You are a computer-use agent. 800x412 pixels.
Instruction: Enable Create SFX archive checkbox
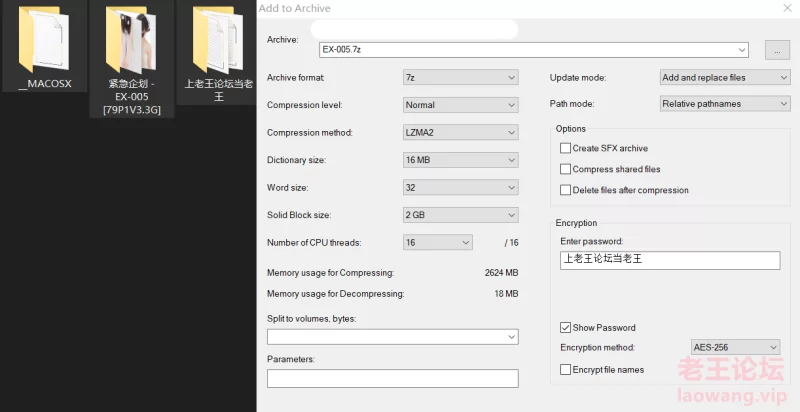pyautogui.click(x=566, y=148)
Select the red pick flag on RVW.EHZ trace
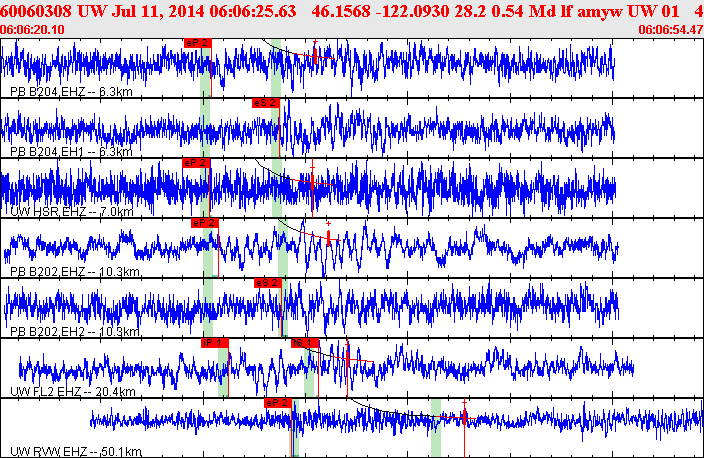704x458 pixels. coord(277,402)
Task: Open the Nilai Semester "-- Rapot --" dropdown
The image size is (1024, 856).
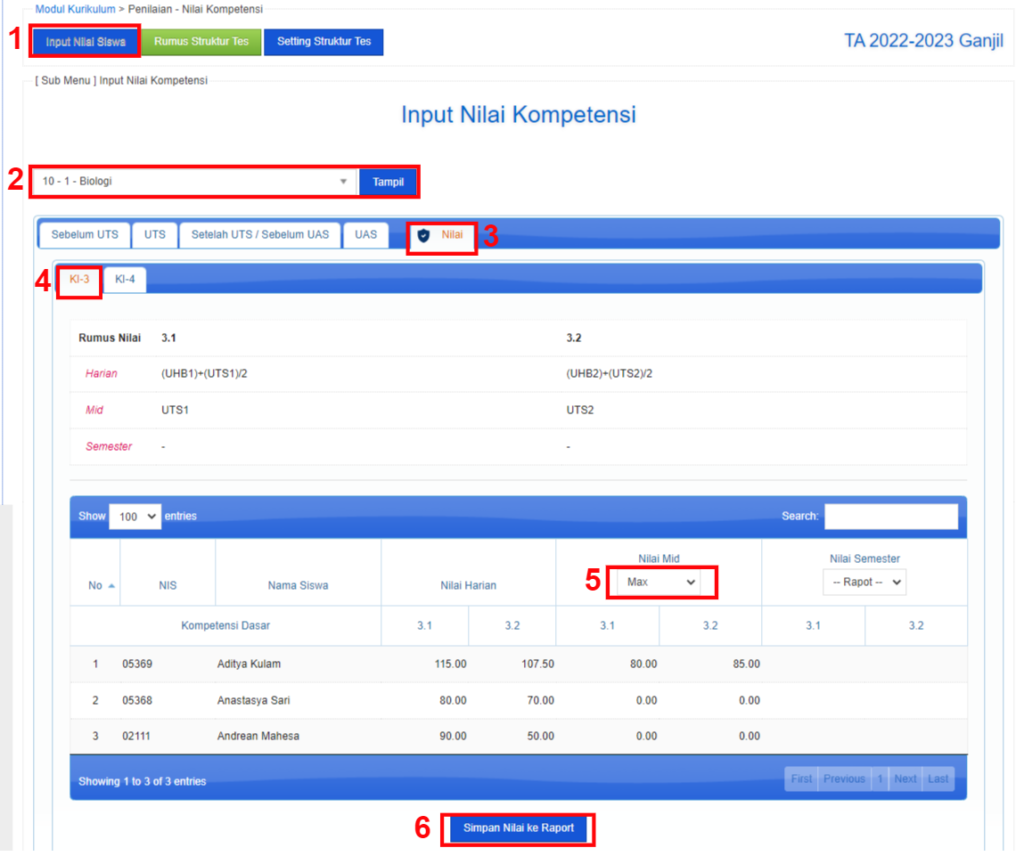Action: coord(864,581)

■ THE TASK ■
Copy every record verbatim while leaving each picture out.

■ EXPECTED OUTPUT ■
You are a computer-use agent. 800x412 pixels.
Instruction: Enable Create SFX archive checkbox
pyautogui.click(x=566, y=148)
Select the red pick flag on RVW.EHZ trace
704x458 pixels. coord(277,402)
Task: Open the Nilai Semester "-- Rapot --" dropdown
The image size is (1024, 856).
Action: coord(864,581)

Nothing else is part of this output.